→ **Dataset records**
——

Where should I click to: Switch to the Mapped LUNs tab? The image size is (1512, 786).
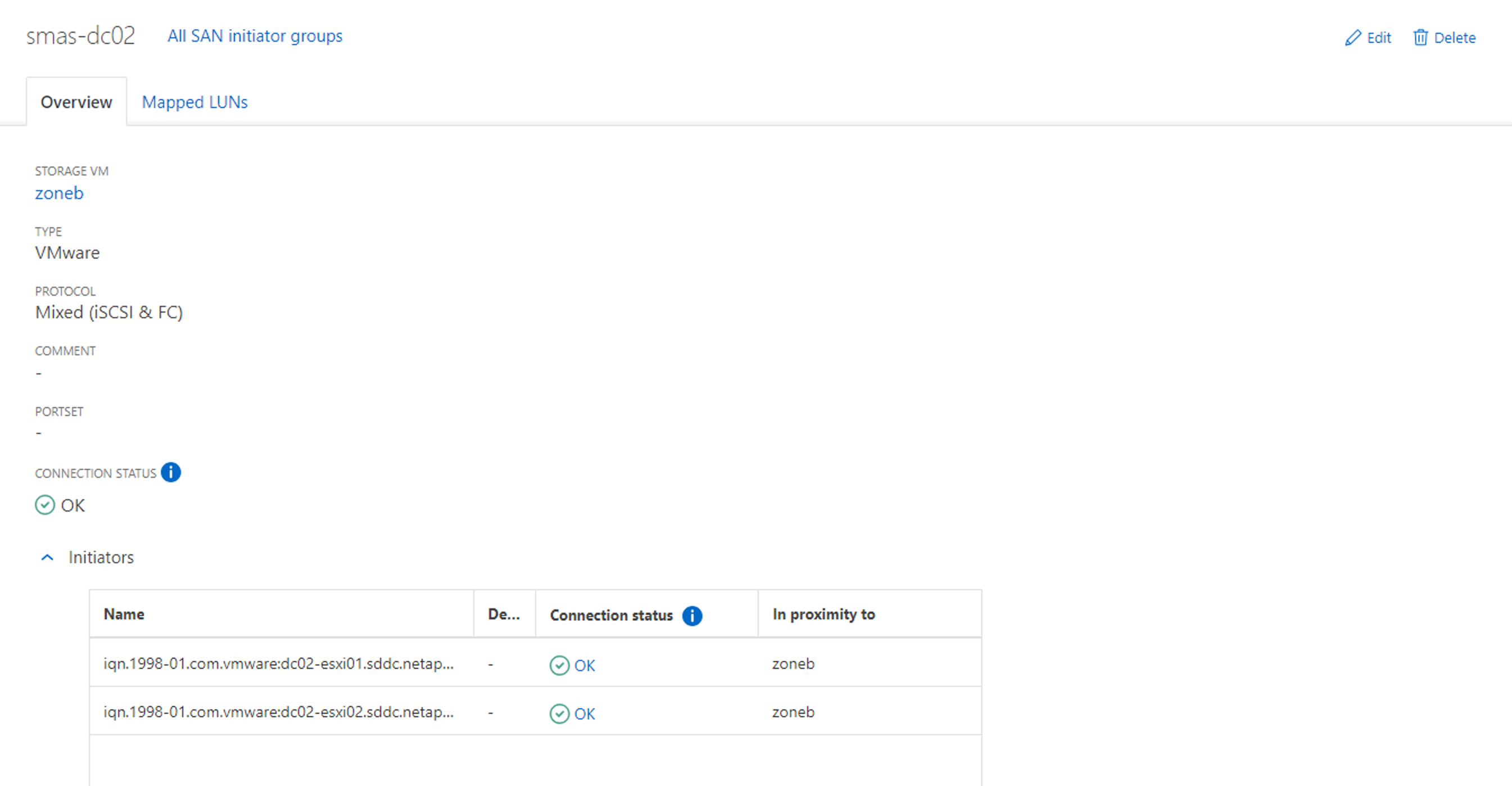pos(195,102)
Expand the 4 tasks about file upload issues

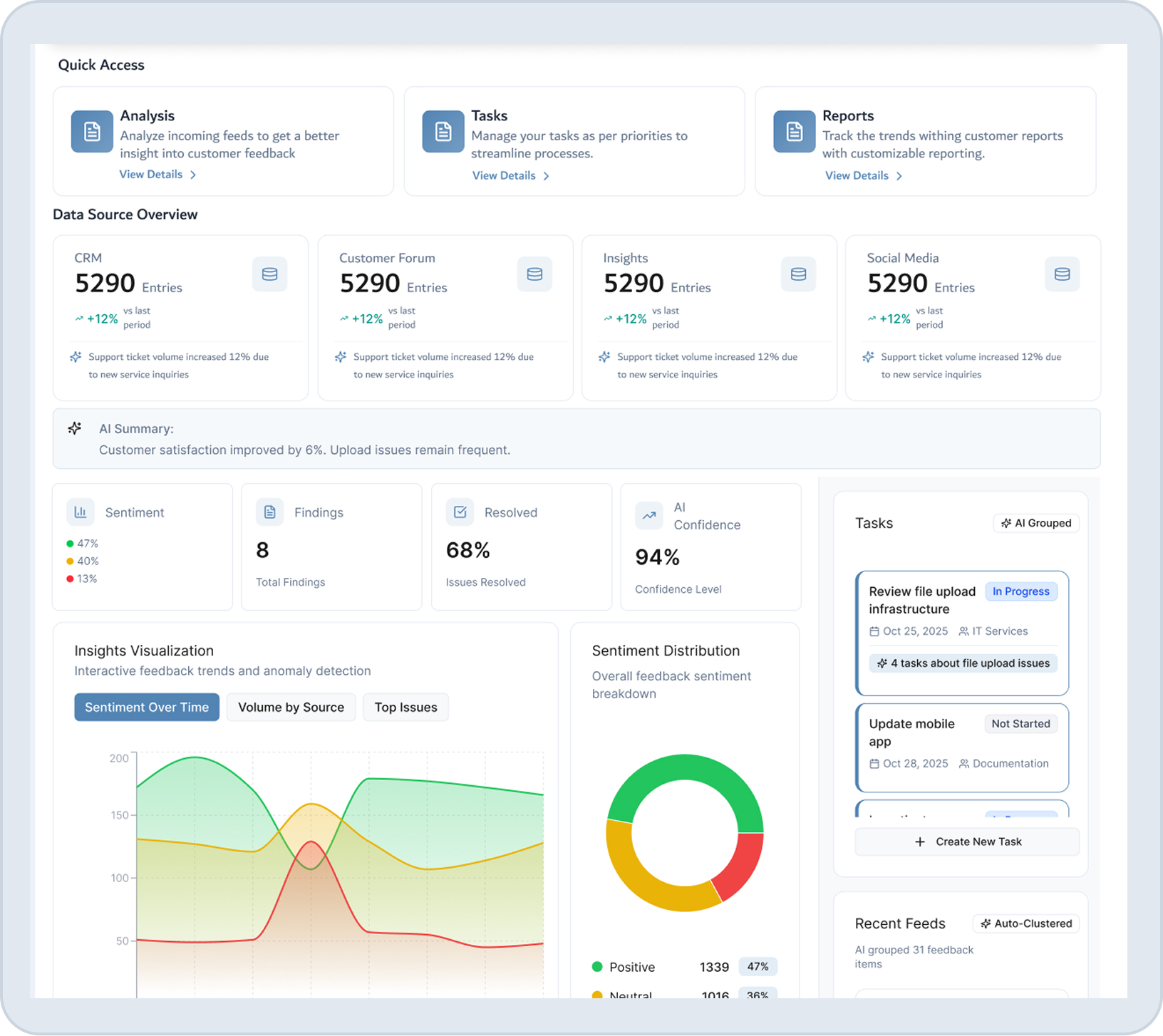[962, 663]
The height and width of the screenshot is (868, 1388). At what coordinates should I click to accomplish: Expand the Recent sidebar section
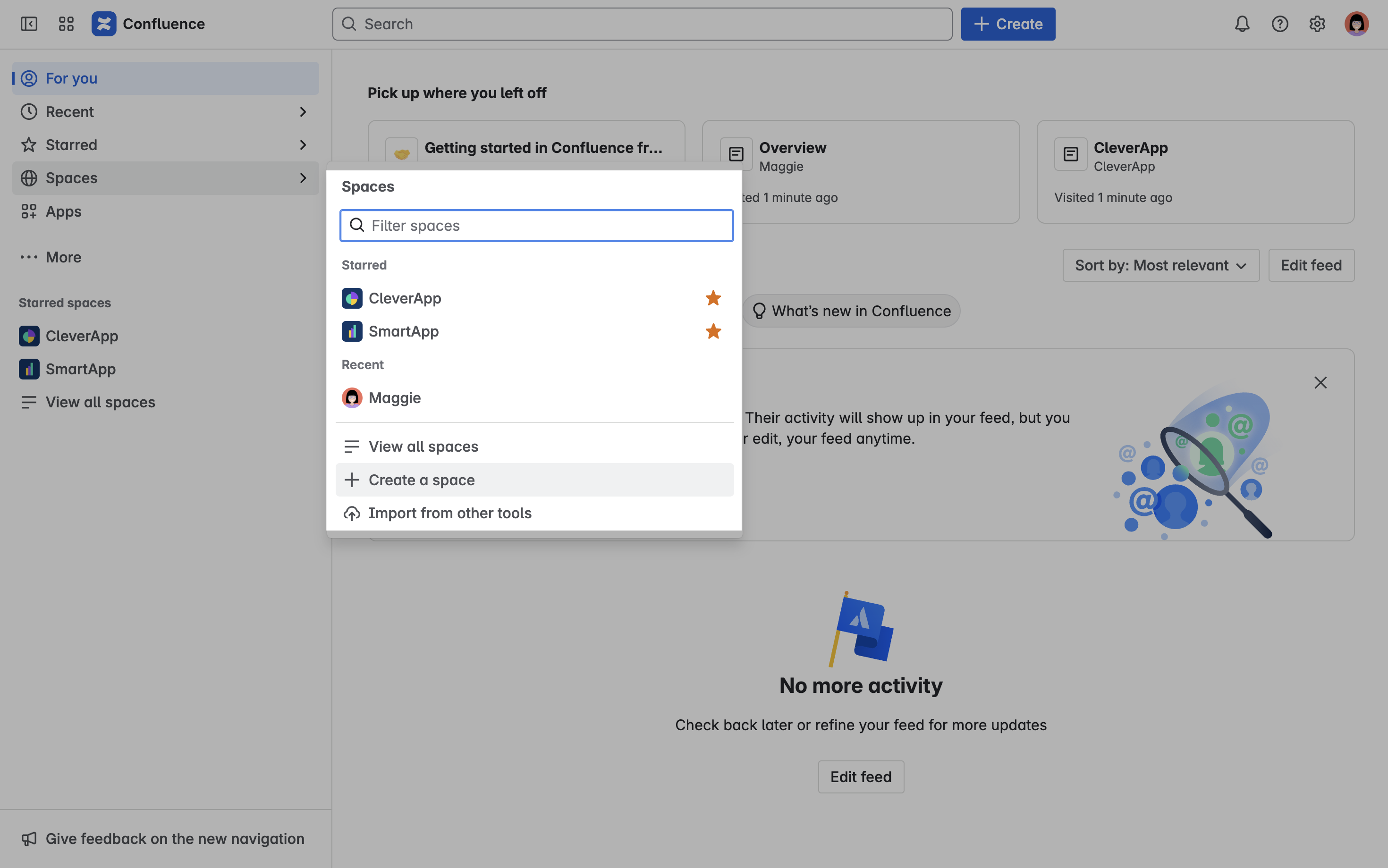[x=303, y=111]
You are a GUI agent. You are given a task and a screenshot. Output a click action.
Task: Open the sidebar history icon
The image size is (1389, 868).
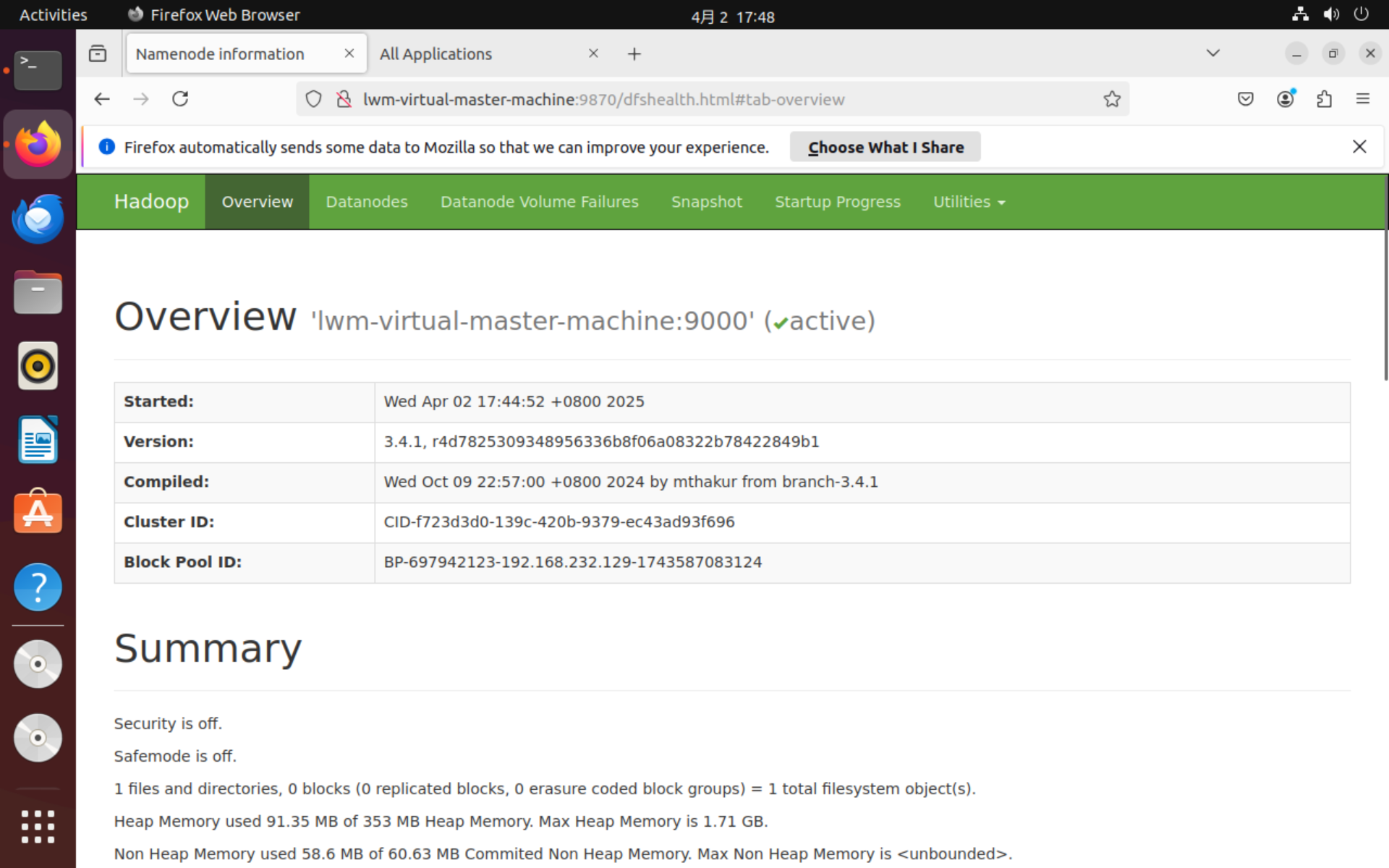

——

A word-for-word copy is needed of the lines from the line with "You are a GUI" through the last line of the entries above, with both ends kept and the pictures dropped.

→ **Answer box**
You are a GUI agent. You are given a task and a screenshot. Output a click action.
Task: Open the sidebar history icon
The image size is (1389, 868).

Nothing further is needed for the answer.